Anche nella delicata “Part of the Play”, pacificante ed eterea, si nota l’influenza della scena anglosassone, anche se ormai il suono della Juniper Band è perfettamente riconoscibile. La scelta di far vivere i brani sulla sottile linea che divide la calma dal furore dà forza a “Boon”, mentre “Ride, Dead” parte da un delicato arpeggio pianistico per approdare ad una chitarra fluida che ha al suo interno reminiscenze di Pink Floyd, Motorpsycho e Sonic Youth, fino a tornare, come in un cerchio alla Moebius, al principio. Decisamente un piccolo pezzo di cielo.

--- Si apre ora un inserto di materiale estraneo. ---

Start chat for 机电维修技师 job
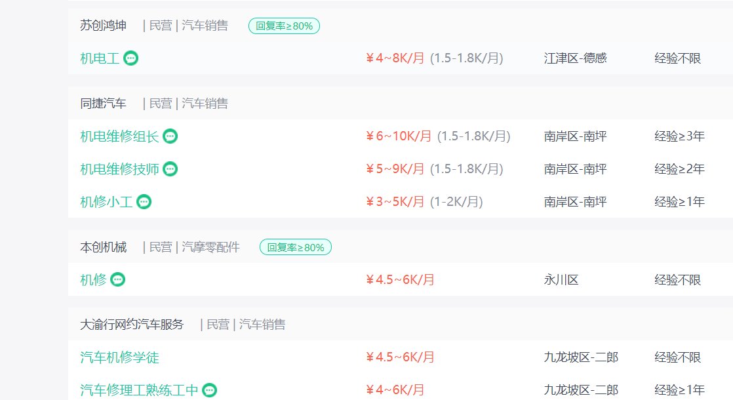The width and height of the screenshot is (733, 400). pyautogui.click(x=170, y=169)
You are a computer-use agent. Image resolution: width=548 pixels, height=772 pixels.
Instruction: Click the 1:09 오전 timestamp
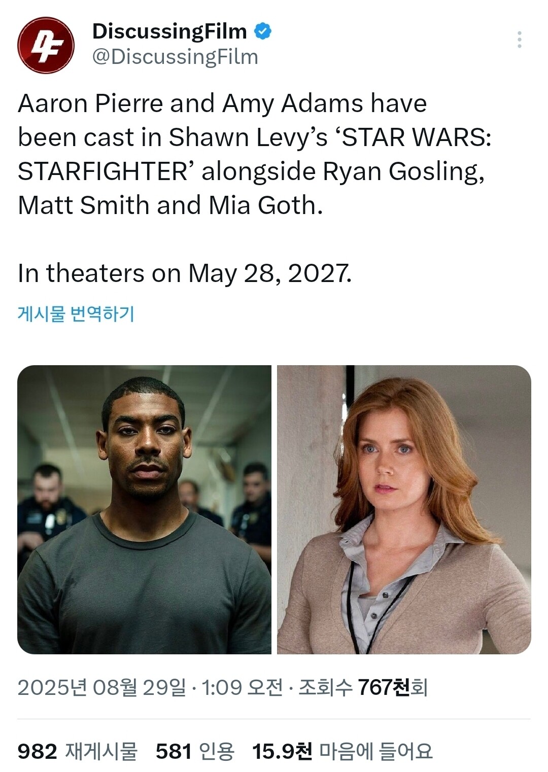click(x=242, y=688)
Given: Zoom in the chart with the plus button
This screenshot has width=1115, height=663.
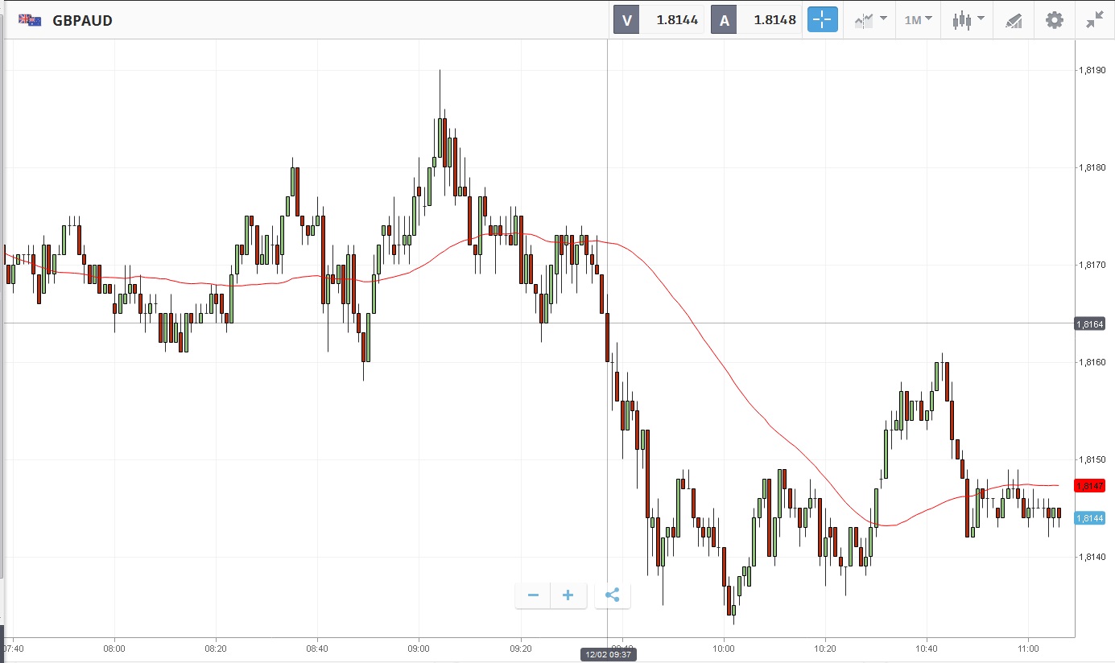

Maggior irruenza arriva con “Jaded Strings”, dove fa capolino l’indie rock statunitense – tra l’altro in versione semi-acustica, ad acuire i rimandi a band come i Lullaby for the Working Class -. La batteria dà il la a “Ghost Sign”, uno dei vertici dell’album, brano strumentale nel quale i giochi ad intreccio delle chitarre raggiungono lo zenith, accompagnate con trasporto dal resto degli strumenti (una menzione particolare la meritano le tastiere di Alessandro Cavalli, new entry nella line-up della band).
Di grande effetto la performance di Thalia Zedek, già nei Come, che dona la sua voce a “Lights from a Bar”, a metà fra la dolcezza di una ninnananna e lo straniamento di una perdita di senso del tempo e dello spazio.
I quasi otto minuti di “Twin Dreams of Seen and Seem” mostrano una band consapevole della strada da intraprendere e capace di percorrerla senza sbandamenti, con un riff ossessivo nelle strofe che diventa nuovamente perdita di coscienza fino a sfiorare, in un paio di passaggi, territori prog. Ma l’ossessività rischia di prendere nuovamente il sopravvento e allora arriva la seconda parte del brano, più decisa, dura, rabbiosa; passata la tempesta, tornano le chitarre fluide mentre le tastiere disegnano paesaggi lisergici, destinati a sfumare nuovamente nel riff di chitarra che chiude il tutto.
La rabbia appena accennata nella precedente canzone è invece la ruota motrice di “Sunwards”, immediata e distorta – ma ancora sorretta da intrecci affatto semplici o banali -. A chiudere quest’album sorprendente, la calma pacificante di “Trier and Trias”, aperta da armonica e tastiere, sorta di delicato saluto, ninnananna della buonanotte.
Ora che il mondo della Juniper Band inizia a definirsi con più nettezza e precisione, lascia intravedere un futuro splendente. Uno dei migliori album dell’anno, sicuramente.